See the paper for how this can be done, the easiest solution is to hand-craft this decision to either buy or sell.

- Compare the regression forecast with the known Close price.
- Once the forecast go above Close price you can define a buy opportunity
- You can decide to keep and hold if forecasted difference small or based on other signals.
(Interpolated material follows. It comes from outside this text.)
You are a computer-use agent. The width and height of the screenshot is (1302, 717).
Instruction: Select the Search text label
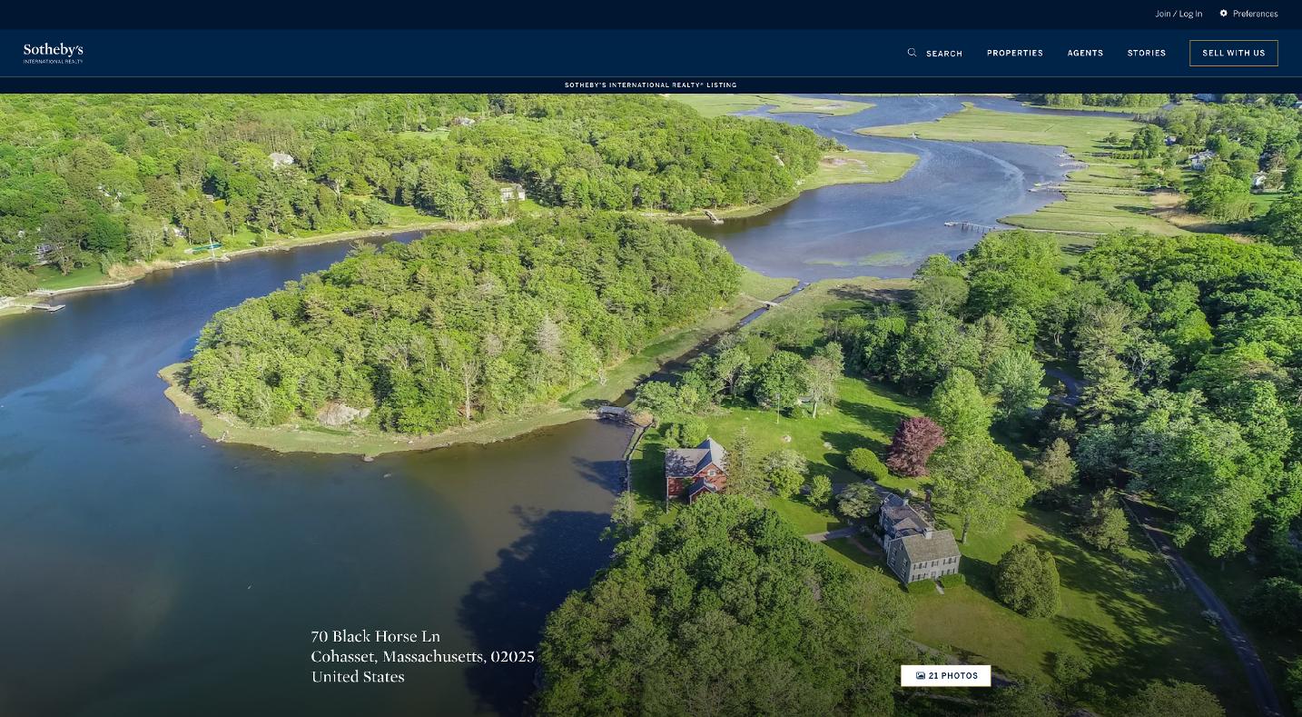tap(944, 54)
- Calculate the Hit Ratio (HR) of your investment decision for each of the windows. The HR is the number of times a correct prediction has been made in relation to the total number of predictions. For example, if 10 predictions were correct out of 50, the HR would be 1:5 or 0.2
- Forecast one week ahead and compare the HR with one day ahead forecast
- Which setup was the best, and why was that?